Current clinical trials are testing the tactic of injecting stem cells derived from bone marrow, blood or the heart itself directly into the heart in an attempt to replenish some of the damaged tissue. While there does seem to be some positive effects from this treatment, their origins are unknown as these stem cells do not survive for long and cannot become functional cardiac muscle cells.

Tissue engineers believe there is a better way. By strategically placing pluripotent stem cells that can be grown into any cell type into engineered scaffolding, a three-dimensional “heart patch” can be grown that features complex tissue closely resembling native heart muscle.

These patches could then be implanted and theoretically perform all of the functions of a healthy, beating heart muscle. The approach is expected to improve cell survival upon implantation, retain more of the cells at the damaged site and release molecules that can help the heart repair more efficiently than current clinical trials that simply inject free stem cells.

But there are many obstacles standing between current research and successful implementation.

The National Institutes of Health has turned to Duke University, the University of Alabama at Birmingham and the University of Wisconsin—Madison to overcome these hurdles. The consortium was recently awarded a seven-year, $8.6 million grant to develop and test such heart patches in live animals.

“We are very excited about this opportunity to move our longstanding research in cardiac tissue engineering toward clinical practice to help patients,” said Nenad Bursac, professor of biomedical engineering at Duke. “Translating this approach to clinics will require overcoming several important challenges, and will demand every bit of combined expertise that Duke, UAB and UW-Madison have to offer.”

The difference between previous attempts to heal human heart tissue and the new project is the advent of embryonic and induced pluripotent stem cells. These technologies provide the ability to engineer all of the specific cell types that make up heart muscle: cardiomyocytes, the cells responsible for muscle contraction; fibroblasts, the cells that provide structural framework to tissue; and endothelial and smooth muscle cells, the cells that form blood vessels.

Bursac and colleagues at Duke will lead the effort to take these human cells and embed them into patches large enough to help real-life patients. This will require making sure the different cell types are present in the correct ratios and that the patch is able to quickly assemble, become functional and fully integrate with the existing tissue’s blood supply and electrical signals.

Besides forming functional muscle akin to natural heart tissue, this approach will allow researchers to personally tailor the therapy to individual patients.

Joining Bursac in his efforts from the Duke University School of Medicine are Howard Rockman, the Edward S. Orgain Professor of Cardiology, and Victor Dzau, the James B. Duke Professor of Medicine.

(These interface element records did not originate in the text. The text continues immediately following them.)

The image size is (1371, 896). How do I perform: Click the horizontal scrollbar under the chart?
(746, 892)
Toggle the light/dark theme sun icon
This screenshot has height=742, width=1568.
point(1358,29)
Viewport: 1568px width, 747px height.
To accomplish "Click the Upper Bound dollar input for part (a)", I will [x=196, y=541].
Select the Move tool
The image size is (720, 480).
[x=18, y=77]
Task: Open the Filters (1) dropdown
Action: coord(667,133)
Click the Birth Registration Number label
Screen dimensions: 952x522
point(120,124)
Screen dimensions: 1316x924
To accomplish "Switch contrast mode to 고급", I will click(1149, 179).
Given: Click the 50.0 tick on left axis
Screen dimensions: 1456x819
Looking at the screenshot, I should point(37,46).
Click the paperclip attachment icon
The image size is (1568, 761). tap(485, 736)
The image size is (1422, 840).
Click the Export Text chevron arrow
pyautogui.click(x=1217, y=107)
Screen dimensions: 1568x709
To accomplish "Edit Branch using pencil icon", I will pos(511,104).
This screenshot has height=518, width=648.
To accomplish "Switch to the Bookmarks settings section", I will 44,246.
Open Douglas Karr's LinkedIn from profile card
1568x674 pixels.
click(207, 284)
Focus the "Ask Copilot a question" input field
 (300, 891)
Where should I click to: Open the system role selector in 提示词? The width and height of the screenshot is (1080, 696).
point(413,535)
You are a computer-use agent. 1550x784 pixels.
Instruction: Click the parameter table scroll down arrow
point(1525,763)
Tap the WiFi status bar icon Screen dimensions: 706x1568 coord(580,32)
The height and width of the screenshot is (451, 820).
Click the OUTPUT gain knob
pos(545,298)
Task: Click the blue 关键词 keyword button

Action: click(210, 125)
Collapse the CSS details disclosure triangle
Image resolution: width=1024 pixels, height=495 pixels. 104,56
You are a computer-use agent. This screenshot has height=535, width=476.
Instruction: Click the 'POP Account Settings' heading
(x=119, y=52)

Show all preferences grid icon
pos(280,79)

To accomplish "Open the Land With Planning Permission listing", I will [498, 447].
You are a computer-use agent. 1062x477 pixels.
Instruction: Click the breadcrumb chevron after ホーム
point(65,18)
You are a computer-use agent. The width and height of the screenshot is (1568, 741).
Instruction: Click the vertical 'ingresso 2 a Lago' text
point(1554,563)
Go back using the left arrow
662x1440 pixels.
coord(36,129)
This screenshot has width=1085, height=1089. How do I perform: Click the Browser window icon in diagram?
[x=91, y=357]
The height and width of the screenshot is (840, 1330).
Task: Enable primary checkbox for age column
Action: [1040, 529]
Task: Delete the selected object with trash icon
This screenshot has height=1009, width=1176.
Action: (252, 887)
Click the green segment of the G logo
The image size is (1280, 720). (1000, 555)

“The ability to make functional heart muscle tissue from pluripotent stem cells is crucial to directly helping a diseased heart’s functionality,” said Bursac. “This is a feat that cannot be achieved using current cell sources in clinical trials because they cannot become functional cardiac muscle cells. The field is expected to benefit from use of engineered heart tissues, which is where Duke and our lab come in as leaders in the field.”

Directing the consortium is Jianyi “Jay” Zhang, chair of the UAB Biomedical Engineering Department, who will also lead a team to test the heart patches in a pig model of cardiovascular disease, a close approximation in an animal to the human heart.

UW-Madison’s effort is led by Timothy J. Kamp, a UW-Madison cardiologist and co-director of the UW–Madison Stem Cell and Regenerative Medicine Center. Their role in this endeavor is to use stem cells to create the main cell types that compose heart tissue while ensuring these cells do not prompt an immune response.